#### Things to do:
• a. Please rewrite the passage of the student debt comments starting with "Here’s the actual" and going on through "institution but whatever.", putting "non-graduates" in place of "college dropouts".
• b. Answer these from the student debt comments:
(i) Which psychologist published the 2011 peer reviewed article on anomalous retroactive influences?
(ii) At what time was the comment by anonlawprof posted?
(iii) Among whom are student loan default rates highest?
• c. Translate this sentence from the student debt comments into Spanish: "Academics seek the truth and try to understand the world around them."

#### Source document:
start

Posted by: ruralcounsel | Jul 26, 2018 7:34:27 AM

1) A law school should hire UNE to teach law. Perhaps a law school along the coast of California has an opening?

2) Professor Simkovic is a poor academic. He found some data (student loan default rates) and he argues the data is evidence that student loan debt must not be unsustainable. However, as UNE pointed out, Simkovic ignored a whole lot of contradictory data and facts in reaching his conclusion. This argument might be great if you are a lawyer arguing a case (well maybe not, lawyers need to be able to counter their opponent’s argument rather than ignore it). However, academics are not lawyers. Academics seek the truth and try to understand the world around them.

Simkovic brags about credentials. He throws out a lot of terms like “peer reviewed” and “methodology” without a real understanding of what those terms mean. Psychologist Daryl Bem from Cornell published a peer reviewed article in 2011 in the Journal of Personality and Social Psychology titled Feeling the future: experimental evidence for anomalous retroactive influences on cognition and affect. In other words, Bem found statistically significant evidence for ESP! Just because a paper has been published and peer reviewed does not mean the hypothesis is fact. Academics further test hypotheses and gather additional data to find the truth.

Posted by: anonlawprof | Jul 26, 2018 6:44:58 AM

Well, Mike's papers have certainly had multiple negative reviews & criticisms over the years from lawyers, law professors, social scientists, and newspaper writers, nearly all of whom had advanced degrees in quantitative social sciences, which Mike... does not. So I'm going to limit my comments at present to “Here’s the problem: When student debt levels are unsustainable, student default rates are high. But at Vermont--and at most law schools--default rates are low.”

Here’s the actual problem: a low default rate is not the same thing as a high repayment rate nor is it proof that a given school is affordable for its students. To claim otherwise is just ignorant or acting in bad faith. I mean, this is student lending policy 101 stuff. Also student loan default rates are highest among college dropouts who hold relatively small amounts of debt and it has little to do with the cost of their institution but whatever.

end

#### Data rows:
start

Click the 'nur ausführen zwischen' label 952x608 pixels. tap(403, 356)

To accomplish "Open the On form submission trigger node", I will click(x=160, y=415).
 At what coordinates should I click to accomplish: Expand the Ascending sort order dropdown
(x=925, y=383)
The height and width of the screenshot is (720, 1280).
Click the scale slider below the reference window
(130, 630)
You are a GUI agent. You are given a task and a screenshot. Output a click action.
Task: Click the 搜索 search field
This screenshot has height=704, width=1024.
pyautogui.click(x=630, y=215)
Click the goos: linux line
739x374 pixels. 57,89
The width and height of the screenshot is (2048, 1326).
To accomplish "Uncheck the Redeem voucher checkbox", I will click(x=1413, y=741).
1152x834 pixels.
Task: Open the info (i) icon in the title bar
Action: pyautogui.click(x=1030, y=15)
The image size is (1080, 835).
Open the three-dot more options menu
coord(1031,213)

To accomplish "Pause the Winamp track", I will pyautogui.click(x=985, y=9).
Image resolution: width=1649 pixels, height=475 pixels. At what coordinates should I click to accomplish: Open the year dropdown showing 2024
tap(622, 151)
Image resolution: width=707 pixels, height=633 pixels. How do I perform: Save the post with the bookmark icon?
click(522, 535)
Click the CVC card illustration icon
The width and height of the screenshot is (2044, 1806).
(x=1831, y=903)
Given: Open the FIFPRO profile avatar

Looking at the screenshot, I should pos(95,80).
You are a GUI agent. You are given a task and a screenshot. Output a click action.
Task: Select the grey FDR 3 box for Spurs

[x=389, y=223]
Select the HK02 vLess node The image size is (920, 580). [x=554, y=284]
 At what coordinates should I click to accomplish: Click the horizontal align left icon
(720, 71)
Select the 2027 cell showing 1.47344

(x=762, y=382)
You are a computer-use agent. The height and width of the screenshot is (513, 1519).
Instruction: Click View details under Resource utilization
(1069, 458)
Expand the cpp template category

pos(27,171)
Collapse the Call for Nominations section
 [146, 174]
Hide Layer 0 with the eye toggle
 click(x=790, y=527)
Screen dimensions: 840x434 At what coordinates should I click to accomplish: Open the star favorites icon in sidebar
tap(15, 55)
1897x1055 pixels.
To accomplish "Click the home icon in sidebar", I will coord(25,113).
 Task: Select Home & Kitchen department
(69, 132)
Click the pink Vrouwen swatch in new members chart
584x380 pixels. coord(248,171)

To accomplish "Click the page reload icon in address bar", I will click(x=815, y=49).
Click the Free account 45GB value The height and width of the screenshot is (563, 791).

end

#### Task-by-task results:
• a.
Here’s the actual problem: a low default rate is not the same thing as a high repayment rate nor is it proof that a given school is affordable for its students. To claim otherwise is just ignorant or acting in bad faith. I mean, this is student lending policy 101 stuff. Also student loan default rates are highest among non-graduates who hold relatively small amounts of debt and it has little to do with the cost of their institution but whatever.

• b.
(i) Daryl Bem, from Cornell
(ii) Jul 26, 2018 6:44:58 AM
(iii) College dropouts who hold relatively small amounts of debt

• c. Los académicos buscan la verdad y tratan de comprender el mundo que los rodea.